Consider the third row of the table DBMSHP_PARENT_CHILD_INFO (Example 13-5). The RUNID column shows that this row corresponds to the third run. The columns PARENTSYMID and CHILDSYMID show that the symbol IDs of the parent (caller) and child (called subprogram) are 2 and 1, respectively. The table DBMSHP_FUNCTION_INFO (Example 13-4) shows that for the third run, the symbol IDs 2 and 1 correspond to procedures __plsql_vm and __anonymous_block, respectively.
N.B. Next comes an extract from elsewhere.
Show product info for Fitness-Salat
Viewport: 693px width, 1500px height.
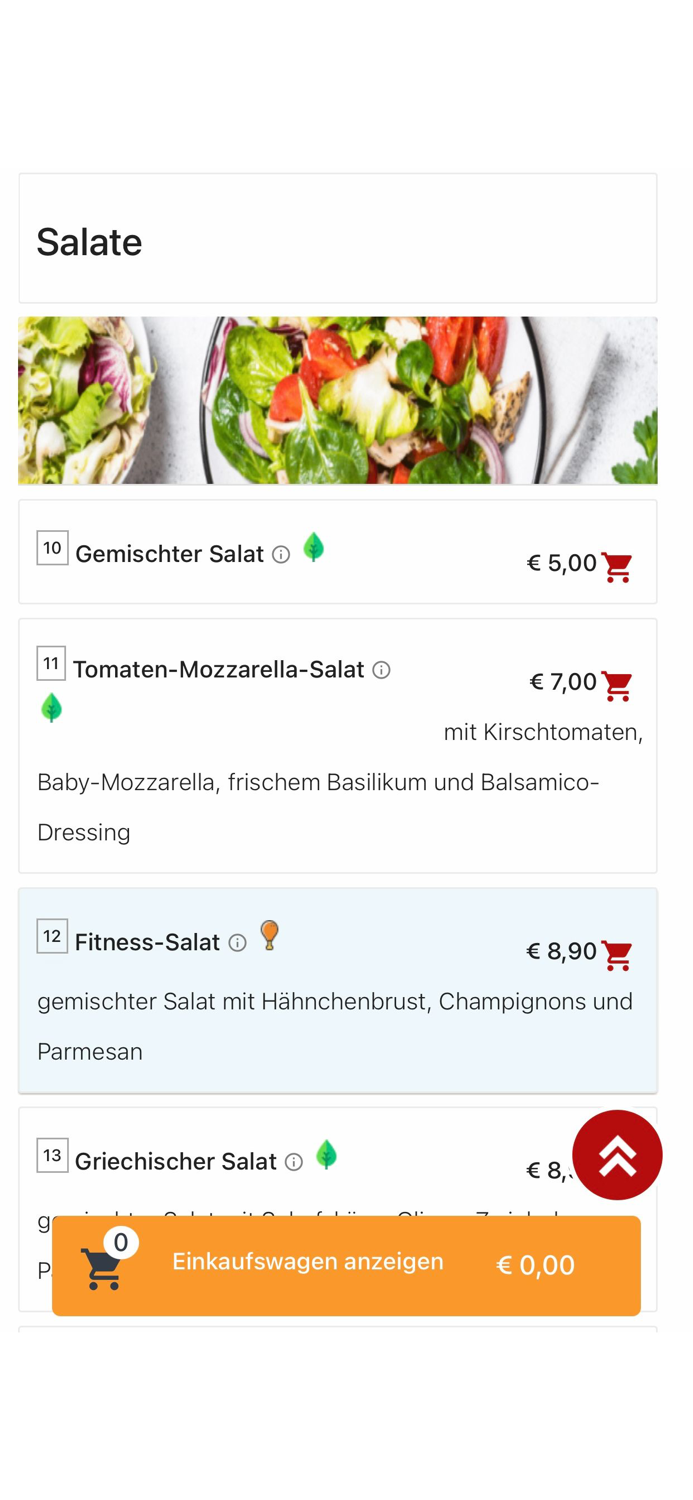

Therefore, the information in this row is about calls from the procedure __plsql_vm to the __anonymous_block (defined within __plsql_vm) in the module HR.TEST. This row shows that, when called from the procedure __plsql_vm, the function time for the procedure __anonymous_block is 44 microseconds, and the time spent in the __anonymous_block subtree (including descendants) is 121 microseconds.

13.4.2.4 Examples of Calls to DBMS_HPROF.analyze with Options

For an example of a call to DBMS_HPROF.analyze without options, see Example 13-2.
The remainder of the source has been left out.